Mizuho has trimmed its price target on Roper Industries (ROP) to $365.00 from $419.00 and maintained an Underperform rating. The revised target sits close to Roper's most recent trading level of $369.27, down from a prior close of $408.67.
The analyst firm's decision reflects what it describes as mounting competitive risk associated with expanding AI adoption and usage - concerns that Mizuho says were not alleviated by Roper's latest results and outlook. The research note also identified additional pressure stemming from the extended government shutdown, which the firm says has had a material effect on Deltek, Roper's government-focused business that generates roughly $800 million in revenue.
Mizuho characterized part of the shutdown's impact as timing-related, but added that a larger share of the hit may represent permanently lost sales as customer budgets were reduced. That combination of factors has contributed to a notable pullback in the stock: Roper has declined about 33.7% over the past six months, and momentum indicators currently suggest the shares are in oversold territory, according to technical metrics cited by the research firm.
In addition to the price-target cut, Mizuho trimmed its 2027 earnings-per-share forecast slightly to $22.75 from $22.95. The firm attributed its lower valuation to both the modest reduction in EPS and ongoing multiple compression across its Software peer group.
Mizuho also noted that Roper's Neptune business is still undergoing a reset, and the company has lowered guidance for 2026 in that segment. Those dynamics, combined with the Deltek headwinds, were central to the firm's more cautious stance.
On the corporate side, Roper management reported having more than $6 billion of deployable capital and an active pipeline of opportunities. The company has expanded its plans to include share repurchases alongside other potential uses of capital and indicated an openness to acquisitions, saying there are numerous high-quality assets that could be considered. Roper has a longstanding dividend record, having paid dividends for 35 consecutive years and increased its dividend for 12 straight years.
Market reactions earlier this reporting cycle also influenced analyst sentiment. Roper's fourth-quarter 2025 results featured an earnings-per-share beat but a revenue shortfall, prompting a pre-market decline in the stock. Following those results, Stifel moved to downgrade Roper from Buy to Hold and cut its price objective from $550.00 to $385.00, citing organic revenue growth of 4% that trailed Wall Street's 5.5% expectation. Separately, Oppenheimer downgraded the name from Outperform to Perform and withdrew its price target, pointing to a weak outlook and persistent challenges in several business units.

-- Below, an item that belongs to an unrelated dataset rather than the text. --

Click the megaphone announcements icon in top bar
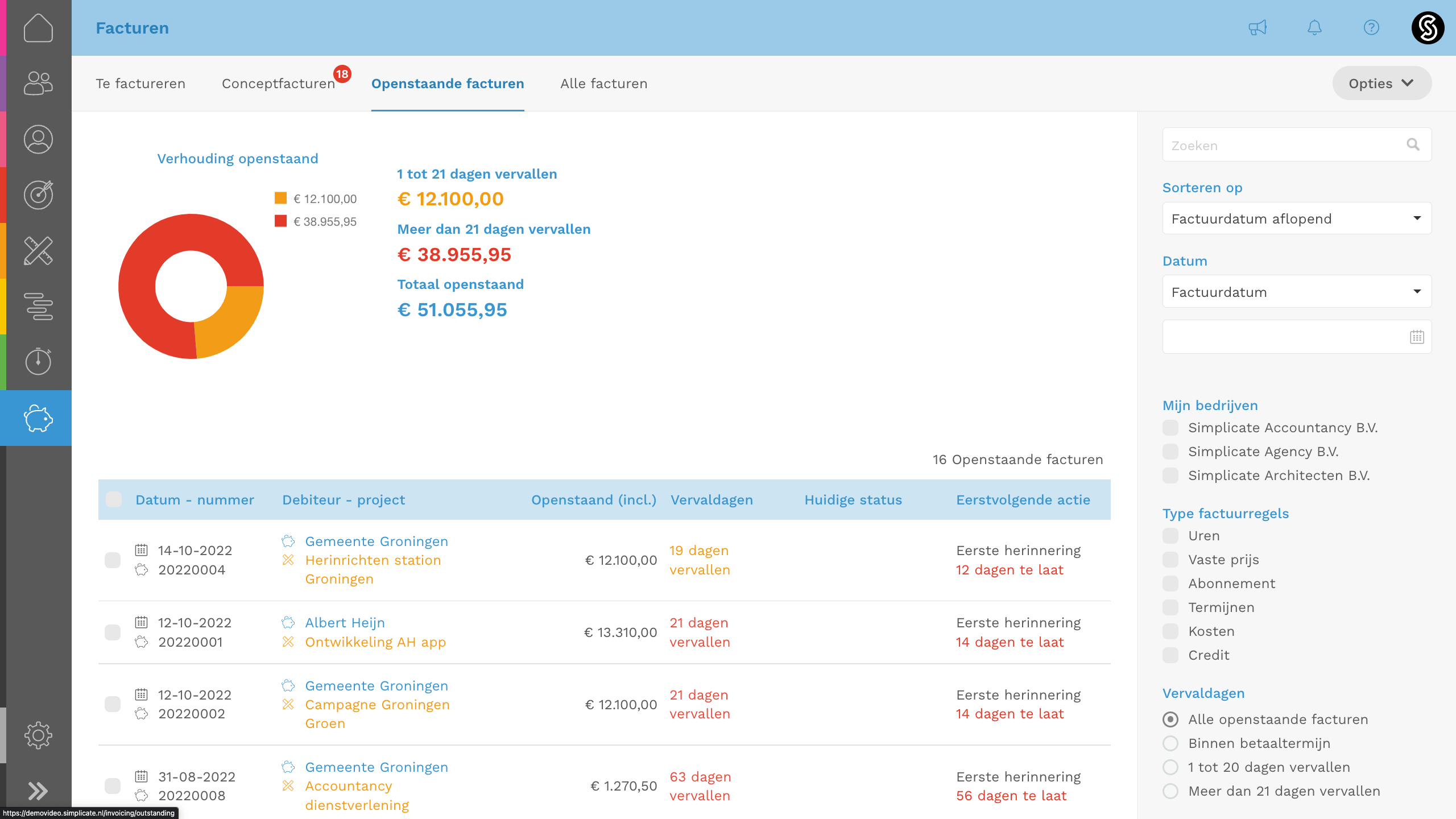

Analysts have highlighted recurring trouble spots across the portfolio - including Deltek, Procare, DAT, and Neptune - which have pressured results in recent quarters and contributed to disappointing guidance for fiscal 2026. Investors are watching how management deploys capital and addresses operating issues as they reassess positions in the company.
As market participants process the mix of competitive concerns, segment resets, and capital-allocation plans, the recent wave of analyst revisions reflects both company-specific execution questions and broader valuation shifts within software peers. For Roper, the combination of government program timing, portfolio-level softness, and sector multiple contraction has translated into lower near-term expectations from the sell side.